Stored items:
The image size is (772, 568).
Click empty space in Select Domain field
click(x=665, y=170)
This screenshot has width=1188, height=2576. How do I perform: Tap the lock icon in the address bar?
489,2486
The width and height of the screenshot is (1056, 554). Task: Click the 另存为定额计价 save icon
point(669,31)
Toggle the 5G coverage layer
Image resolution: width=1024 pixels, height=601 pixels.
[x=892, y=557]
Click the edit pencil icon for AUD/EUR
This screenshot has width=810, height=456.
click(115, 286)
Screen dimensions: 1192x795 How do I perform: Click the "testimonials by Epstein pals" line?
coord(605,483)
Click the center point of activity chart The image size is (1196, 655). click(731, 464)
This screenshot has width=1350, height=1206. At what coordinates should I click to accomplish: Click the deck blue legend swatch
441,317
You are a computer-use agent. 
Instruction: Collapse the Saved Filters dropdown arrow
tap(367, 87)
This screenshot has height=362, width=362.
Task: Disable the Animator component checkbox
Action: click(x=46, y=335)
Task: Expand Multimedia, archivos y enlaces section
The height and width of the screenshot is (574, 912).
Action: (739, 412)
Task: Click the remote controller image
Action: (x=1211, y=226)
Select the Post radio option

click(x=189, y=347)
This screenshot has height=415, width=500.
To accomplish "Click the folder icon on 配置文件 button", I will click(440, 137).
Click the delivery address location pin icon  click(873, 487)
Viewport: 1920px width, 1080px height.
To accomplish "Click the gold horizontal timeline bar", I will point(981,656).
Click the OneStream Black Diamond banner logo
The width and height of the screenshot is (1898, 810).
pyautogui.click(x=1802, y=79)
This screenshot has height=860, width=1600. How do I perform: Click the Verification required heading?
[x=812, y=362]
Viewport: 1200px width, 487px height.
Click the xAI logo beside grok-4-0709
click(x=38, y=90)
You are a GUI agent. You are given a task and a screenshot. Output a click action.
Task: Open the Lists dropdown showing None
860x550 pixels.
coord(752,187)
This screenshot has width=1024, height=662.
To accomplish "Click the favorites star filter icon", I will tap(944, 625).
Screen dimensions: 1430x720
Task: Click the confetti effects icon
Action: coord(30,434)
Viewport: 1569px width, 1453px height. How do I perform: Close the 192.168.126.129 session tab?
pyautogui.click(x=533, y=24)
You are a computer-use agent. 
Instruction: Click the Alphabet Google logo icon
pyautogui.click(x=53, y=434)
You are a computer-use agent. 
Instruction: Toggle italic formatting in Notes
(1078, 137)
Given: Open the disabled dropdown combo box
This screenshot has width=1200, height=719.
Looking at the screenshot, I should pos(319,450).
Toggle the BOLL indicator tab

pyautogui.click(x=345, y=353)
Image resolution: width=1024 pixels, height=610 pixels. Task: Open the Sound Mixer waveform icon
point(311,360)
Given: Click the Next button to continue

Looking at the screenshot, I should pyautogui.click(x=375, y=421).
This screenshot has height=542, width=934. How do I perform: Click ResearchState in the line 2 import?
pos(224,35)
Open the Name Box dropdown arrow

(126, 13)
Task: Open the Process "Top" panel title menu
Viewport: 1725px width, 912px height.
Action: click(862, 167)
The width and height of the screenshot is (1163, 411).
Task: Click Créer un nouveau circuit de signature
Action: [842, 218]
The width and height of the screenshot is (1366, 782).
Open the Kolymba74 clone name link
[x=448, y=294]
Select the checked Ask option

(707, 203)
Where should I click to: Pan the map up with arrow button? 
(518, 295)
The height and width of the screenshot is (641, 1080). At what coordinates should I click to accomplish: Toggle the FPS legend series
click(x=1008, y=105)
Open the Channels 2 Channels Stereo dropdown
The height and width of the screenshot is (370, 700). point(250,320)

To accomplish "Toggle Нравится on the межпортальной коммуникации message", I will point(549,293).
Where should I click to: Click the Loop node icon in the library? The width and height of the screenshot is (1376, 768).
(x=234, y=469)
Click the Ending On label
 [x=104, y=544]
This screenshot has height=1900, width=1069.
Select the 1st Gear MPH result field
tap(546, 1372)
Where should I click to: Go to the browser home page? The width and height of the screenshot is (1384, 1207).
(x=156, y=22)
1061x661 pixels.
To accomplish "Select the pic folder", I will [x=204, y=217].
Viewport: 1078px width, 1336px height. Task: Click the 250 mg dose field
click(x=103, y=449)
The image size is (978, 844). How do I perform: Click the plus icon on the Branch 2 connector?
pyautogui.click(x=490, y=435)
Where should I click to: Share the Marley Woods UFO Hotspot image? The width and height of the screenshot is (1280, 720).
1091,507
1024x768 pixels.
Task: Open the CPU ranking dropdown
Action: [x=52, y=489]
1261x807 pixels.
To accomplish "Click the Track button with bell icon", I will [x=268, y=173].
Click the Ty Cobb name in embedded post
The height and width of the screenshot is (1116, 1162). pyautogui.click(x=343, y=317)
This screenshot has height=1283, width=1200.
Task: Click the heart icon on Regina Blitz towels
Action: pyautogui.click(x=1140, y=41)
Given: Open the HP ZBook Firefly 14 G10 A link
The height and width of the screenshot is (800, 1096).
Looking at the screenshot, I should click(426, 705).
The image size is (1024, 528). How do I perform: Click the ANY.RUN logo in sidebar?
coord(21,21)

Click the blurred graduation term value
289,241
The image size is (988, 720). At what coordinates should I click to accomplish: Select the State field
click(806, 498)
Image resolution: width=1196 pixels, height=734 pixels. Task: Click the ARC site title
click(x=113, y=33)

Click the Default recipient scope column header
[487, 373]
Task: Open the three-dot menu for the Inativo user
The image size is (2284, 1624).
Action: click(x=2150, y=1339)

WHAT IS NEEDED:
Produce a verbatim copy of each record above.

ANSWER FOR THE TASK:
The image size is (772, 568).
Click empty space in Select Domain field
click(x=665, y=170)
This screenshot has width=1188, height=2576. How do I perform: Tap the lock icon in the address bar?
489,2486
The width and height of the screenshot is (1056, 554). Task: Click the 另存为定额计价 save icon
point(669,31)
Toggle the 5G coverage layer
Image resolution: width=1024 pixels, height=601 pixels.
[x=892, y=557]
Click the edit pencil icon for AUD/EUR
This screenshot has width=810, height=456.
click(115, 286)
Screen dimensions: 1192x795 How do I perform: Click the "testimonials by Epstein pals" line?
coord(605,483)
Click the center point of activity chart The image size is (1196, 655). click(731, 464)
This screenshot has width=1350, height=1206. At what coordinates should I click to accomplish: Click the deck blue legend swatch
441,317
You are a computer-use agent. 
Instruction: Collapse the Saved Filters dropdown arrow
tap(367, 87)
This screenshot has height=362, width=362.
Task: Disable the Animator component checkbox
Action: click(x=46, y=335)
Task: Expand Multimedia, archivos y enlaces section
The height and width of the screenshot is (574, 912).
Action: (739, 412)
Task: Click the remote controller image
Action: (x=1211, y=226)
Select the Post radio option

click(x=189, y=347)
This screenshot has height=415, width=500.
To accomplish "Click the folder icon on 配置文件 button", I will click(440, 137).
Click the delivery address location pin icon  click(873, 487)
Viewport: 1920px width, 1080px height.
To accomplish "Click the gold horizontal timeline bar", I will point(981,656).
Click the OneStream Black Diamond banner logo
The width and height of the screenshot is (1898, 810).
pyautogui.click(x=1802, y=79)
This screenshot has height=860, width=1600. How do I perform: Click the Verification required heading?
[x=812, y=362]
Viewport: 1200px width, 487px height.
Click the xAI logo beside grok-4-0709
click(x=38, y=90)
You are a GUI agent. You are given a task and a screenshot. Output a click action.
Task: Open the Lists dropdown showing None
860x550 pixels.
coord(752,187)
This screenshot has width=1024, height=662.
To accomplish "Click the favorites star filter icon", I will tap(944, 625).
Screen dimensions: 1430x720
Task: Click the confetti effects icon
Action: coord(30,434)
Viewport: 1569px width, 1453px height. How do I perform: Close the 192.168.126.129 session tab?
pyautogui.click(x=533, y=24)
You are a computer-use agent. 
Instruction: Click the Alphabet Google logo icon
pyautogui.click(x=53, y=434)
You are a computer-use agent. 
Instruction: Toggle italic formatting in Notes
(1078, 137)
Given: Open the disabled dropdown combo box
This screenshot has width=1200, height=719.
Looking at the screenshot, I should pos(319,450).
Toggle the BOLL indicator tab

pyautogui.click(x=345, y=353)
Image resolution: width=1024 pixels, height=610 pixels. Task: Open the Sound Mixer waveform icon
point(311,360)
Given: Click the Next button to continue

Looking at the screenshot, I should pyautogui.click(x=375, y=421).
This screenshot has height=542, width=934. How do I perform: Click ResearchState in the line 2 import?
pos(224,35)
Open the Name Box dropdown arrow

(126, 13)
Task: Open the Process "Top" panel title menu
Viewport: 1725px width, 912px height.
Action: click(862, 167)
The width and height of the screenshot is (1163, 411).
Task: Click Créer un nouveau circuit de signature
Action: [842, 218]
The width and height of the screenshot is (1366, 782).
Open the Kolymba74 clone name link
[x=448, y=294]
Select the checked Ask option

(707, 203)
Where should I click to: Pan the map up with arrow button? 
(518, 295)
The height and width of the screenshot is (641, 1080). At what coordinates should I click to accomplish: Toggle the FPS legend series
click(x=1008, y=105)
Open the Channels 2 Channels Stereo dropdown
The height and width of the screenshot is (370, 700). point(250,320)

To accomplish "Toggle Нравится on the межпортальной коммуникации message", I will point(549,293).
Where should I click to: Click the Loop node icon in the library? The width and height of the screenshot is (1376, 768).
(x=234, y=469)
Click the Ending On label
 [x=104, y=544]
This screenshot has height=1900, width=1069.
Select the 1st Gear MPH result field
tap(546, 1372)
Where should I click to: Go to the browser home page? The width and height of the screenshot is (1384, 1207).
(x=156, y=22)
1061x661 pixels.
To accomplish "Select the pic folder", I will [x=204, y=217].
Viewport: 1078px width, 1336px height. Task: Click the 250 mg dose field
click(x=103, y=449)
The image size is (978, 844). How do I perform: Click the plus icon on the Branch 2 connector?
pyautogui.click(x=490, y=435)
Where should I click to: Share the Marley Woods UFO Hotspot image? The width and height of the screenshot is (1280, 720).
1091,507
1024x768 pixels.
Task: Open the CPU ranking dropdown
Action: [x=52, y=489]
1261x807 pixels.
To accomplish "Click the Track button with bell icon", I will [x=268, y=173].
Click the Ty Cobb name in embedded post
The height and width of the screenshot is (1116, 1162). pyautogui.click(x=343, y=317)
This screenshot has height=1283, width=1200.
Task: Click the heart icon on Regina Blitz towels
Action: pyautogui.click(x=1140, y=41)
Given: Open the HP ZBook Firefly 14 G10 A link
The height and width of the screenshot is (800, 1096).
Looking at the screenshot, I should click(426, 705).
The image size is (1024, 528). How do I perform: Click the ANY.RUN logo in sidebar?
coord(21,21)

Click the blurred graduation term value
289,241
The image size is (988, 720). At what coordinates should I click to accomplish: Select the State field
click(806, 498)
Image resolution: width=1196 pixels, height=734 pixels. Task: Click the ARC site title
click(x=113, y=33)

Click the Default recipient scope column header
[487, 373]
Task: Open the three-dot menu for the Inativo user
The image size is (2284, 1624).
Action: click(x=2150, y=1339)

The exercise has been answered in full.